Big Brother 8 contestants Daniele Donato and Amber Siyavus won the opportunity to appear on the show following a Power of Veto Challenge on Big Brother. The pair were taken out of the house to compete and returned to the house following filming. Amber won in the opening round and made it to the $100,000 question but answered incorrectly and left with $1,000.

Contestant Matt Hoffman, who later went on compete on Big Brother 12, didn't make it past the first round.

On the episode that aired on January 2, 2008, two contestants made it to the money round and each won nothing in the same episode for the first time.
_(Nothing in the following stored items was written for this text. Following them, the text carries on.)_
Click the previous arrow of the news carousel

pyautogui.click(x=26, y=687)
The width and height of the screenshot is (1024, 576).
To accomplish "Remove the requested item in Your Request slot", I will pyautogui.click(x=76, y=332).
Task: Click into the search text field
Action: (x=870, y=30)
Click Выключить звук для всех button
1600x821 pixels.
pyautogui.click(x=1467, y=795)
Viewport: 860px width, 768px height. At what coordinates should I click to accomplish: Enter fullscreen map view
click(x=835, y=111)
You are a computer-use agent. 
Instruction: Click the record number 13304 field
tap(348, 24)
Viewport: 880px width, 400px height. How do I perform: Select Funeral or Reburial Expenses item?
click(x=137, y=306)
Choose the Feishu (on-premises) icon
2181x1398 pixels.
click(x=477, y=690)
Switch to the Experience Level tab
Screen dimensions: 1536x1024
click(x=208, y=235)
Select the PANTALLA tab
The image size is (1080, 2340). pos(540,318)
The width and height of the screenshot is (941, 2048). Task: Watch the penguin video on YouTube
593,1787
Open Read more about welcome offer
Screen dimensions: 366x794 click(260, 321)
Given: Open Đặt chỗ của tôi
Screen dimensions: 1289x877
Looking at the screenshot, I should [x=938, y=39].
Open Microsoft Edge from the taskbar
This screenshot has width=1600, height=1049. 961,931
==International versions==

| Country | Title | Host | Network | Highest prize | Prize in US$ | First aired |
|---|---|---|---|---|---|---|
| Arab League Arab World | القوة العاشرة El Kuwa El Ashira | George Kurdahi | MBC 1 | SR 10,000,000 | US$2,664,346 | October 14, 2008 – July 21, 2009 |
| Armenia | 10-Ի ՈՒԺԸ Tasi Uje | Aram MP3 | Shant TV | դր.10,000,000 | US$27,700 | 2008 |
| Australia | Power of 10 | Steven Jacobs | Nine Network | A$1,000,000 | US$828,593 | March 31, 2008 – April 7, 2008 |
| Brazil | Jogo dos 10 (aired as a segment of Domingão do Faustão) | Fausto Silva | Rede Globo | R$500,000 | US$291,886 | May 2008 |
| Bulgaria | Всичко по 10 Vsichko po Deset | Ivo Andreev | NOVA | 500,000лв. | US$349,000 | 2008 |
| Chile | El Poder del 10 | Julián Elfenbein | Chilevisión | CL$100,000,000 | US$183,000 | April 22, 2008 |
| Colombia | El Poder del 10 | Diego Trujillo | RCN TV | CO$1,000,000,000 | US$474,441 | February 4, 2008 |
| China | 十倍钱进 Shi Bei Qian Jin | He Haopeng | Guangdong TV | CN¥1,000,000 | US$146,000 | March 1, 2009 – September 6, 2009 |
| Denmark | Gi' mig 5 | Hans Pillgard | TV 2 | Kr 5,000,000 | US$900,000 | 2008 |
| Finland | Power of 10 | Janne Kataja | MTV3 | €100,000 | US$140,000 | January 2, 2009 – March 6, 2009 |
| France | Jouez pour 5 fois plus | Jean-Pierre Foucault | TF1 | €1,000,000 | US$1,459,204 | February 17, 2008 – April 13, 2008 |
| Germany | Power of 10 | Dirk Bach | VOX | €1,000,000 | US$1,459,204 | April 21, 2008 – May 13, 2008 |
| Greece | Power of 10 | Konstantinos Markoulakis | Mega Channel | €1,000,000 | US$1,459,204 | October 8, 2008 – July 11, 2009 |
| India | 10 Ka Dum | Salman Khan | Sony TV | Rs. 100,000,000 | US$2,151,463 | June 6, 2008 – September 9, 2018 |
| Israel | תוצאות האמת Totsot Ha-Emet | Guri Alfi | Channel 2 (Reshet) | ₪10,000,000 | US$2,905,700 | January 2008 |
| Mexico | El Poder del 10 | Omar Germenos | Azteca 13 | MX$1,000,000 | US$75,600 | May 11, 2008 |
| Norway | Power of 10 | Hallvard Flatland | TVNorge | 10,000,000 kr | US$1,560,000 | August 31, 2008 |
| Philippines | Power of 10 | Janno Gibbs | GMA Network | ₱10,000,000 | US$208,000 | May 10, 2009 – December 27, 2009 |
| Poland | Strzał w 10 | Cezary Pazura | Polsat | PLN 1,000,000 | US$434,775 | March 29, 2008 – January 25, 2009 |
| Russia | Магия Десяти Magiya desyati | Vera Brezhneva | Perviy Kanal | ₽10,000,000 | US$399,016 | January 7, 2008 – August 31, 2008 |
| Spain | Energía de 10 (pilot) | ? | Antena 3 | €10,000,000 | US$10,914,000 | 2008 (pilot not picked up) |
| South Africa | Power of 10 | Mark Pilgrim | M-Net | R10,000,000 | US$1,230,203 | August 2008 |
| Sweden | Power of 10 | Mikael Tornving | Kanal 5 | 1,000,000kr | US$146,466 | Spring 2008 |
| Ukraine | 100% Україна 100% Ukraïna | Hanna Bezulyk | 1+1 | ₴1,000,000 | US$131,000 | September 5, 2008 – November 1, 2008 |
| Venezuela | El poder de Ganar | Leonardo Villalobos | Venevisión | Bs.F 400,000 | US$186,000 | September 18, 2008 |
| Vietnam | Quyền năng số 10 | Minh Béo Anh Quân | HTV7 | 100,000,000₫ | US$5,555 | May 19, 2008 – March 1, 2010 |

==Awards and nominations==
Power of 10 won the Best Game Show prize at the 2008 Rose d'Or ceremony.